_Task description:_
Swap "screenshot" for "screen image" in the records between the line holding "You are a GUI" and the end of the records, inclusive, and give those lines again with nothing else changed. Leave the pictures out of your answer.
Start of Given records
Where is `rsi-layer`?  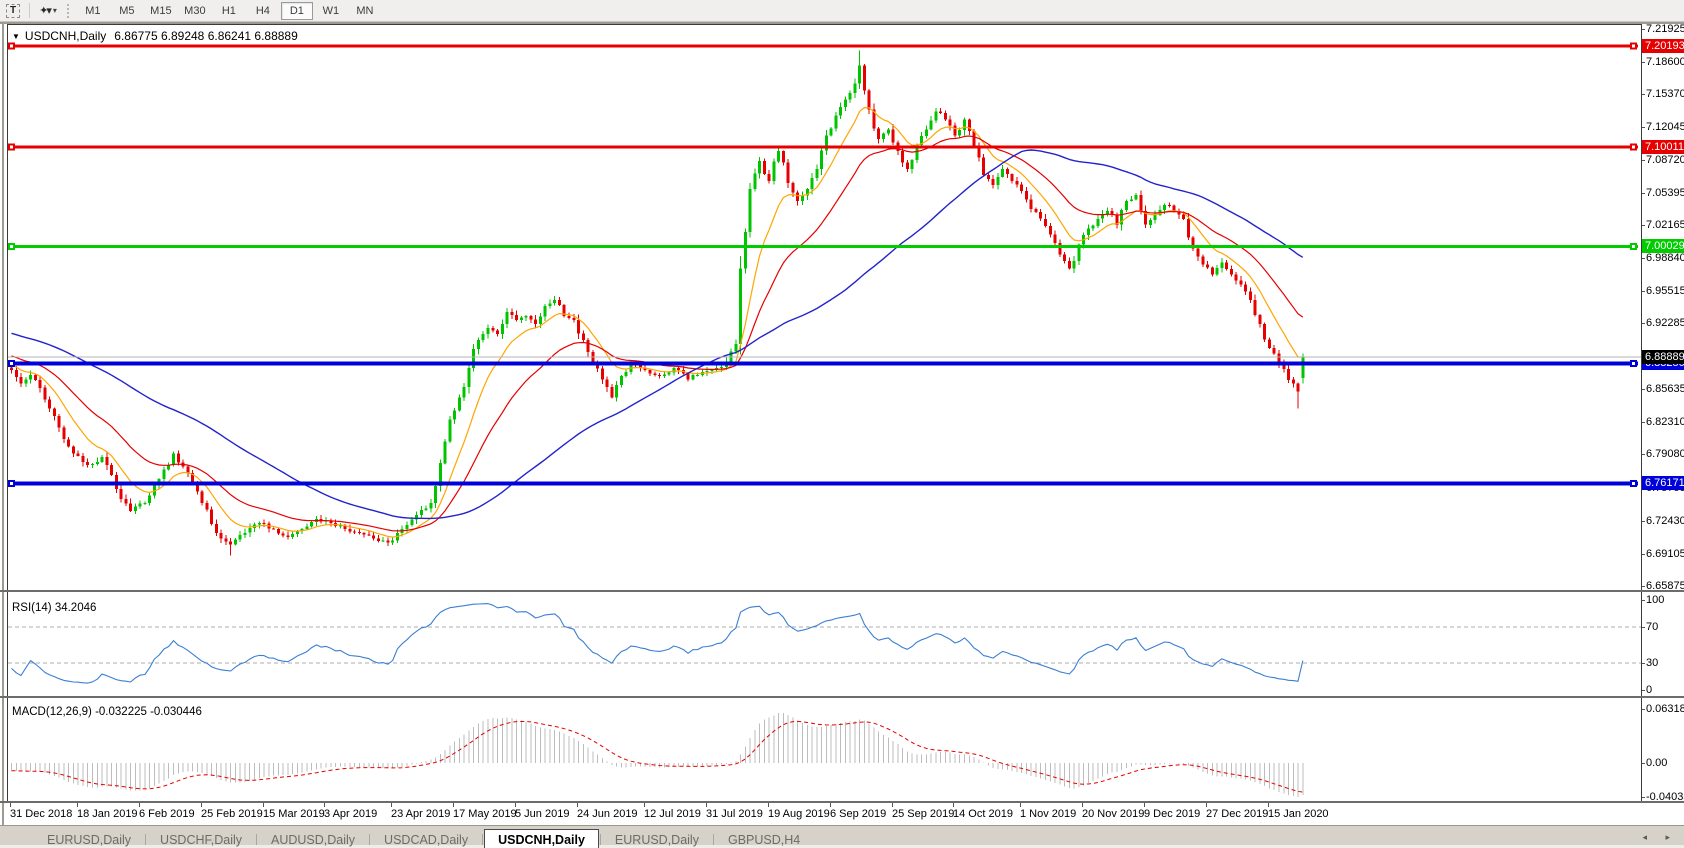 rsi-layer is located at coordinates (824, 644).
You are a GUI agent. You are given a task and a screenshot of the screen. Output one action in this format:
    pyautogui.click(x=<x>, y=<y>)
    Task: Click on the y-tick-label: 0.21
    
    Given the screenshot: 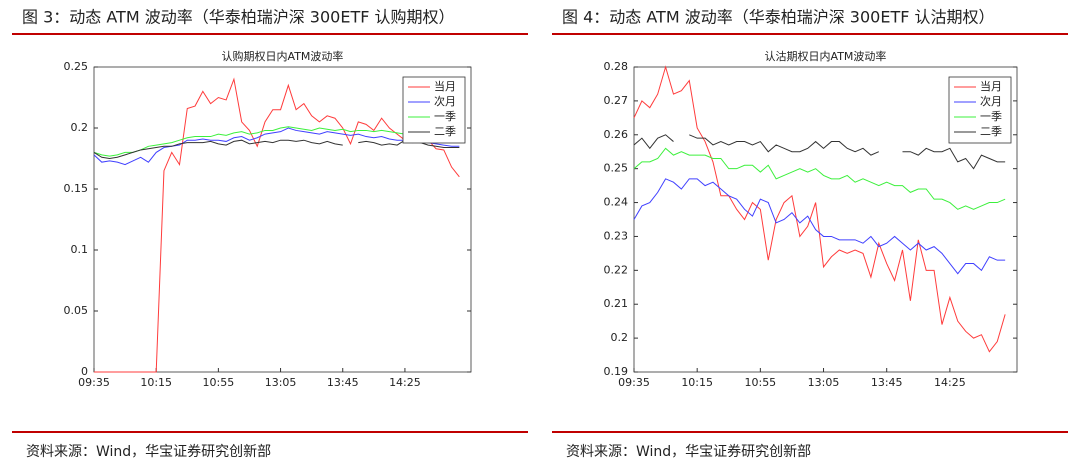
End of Given records
_Written response:_
You are a GUI agent. You are given a task and a screen image of the screen. Output one action in this format:
    pyautogui.click(x=<x>, y=<y>)
    Task: Click on the y-tick-label: 0.21
    
    Given the screen image: 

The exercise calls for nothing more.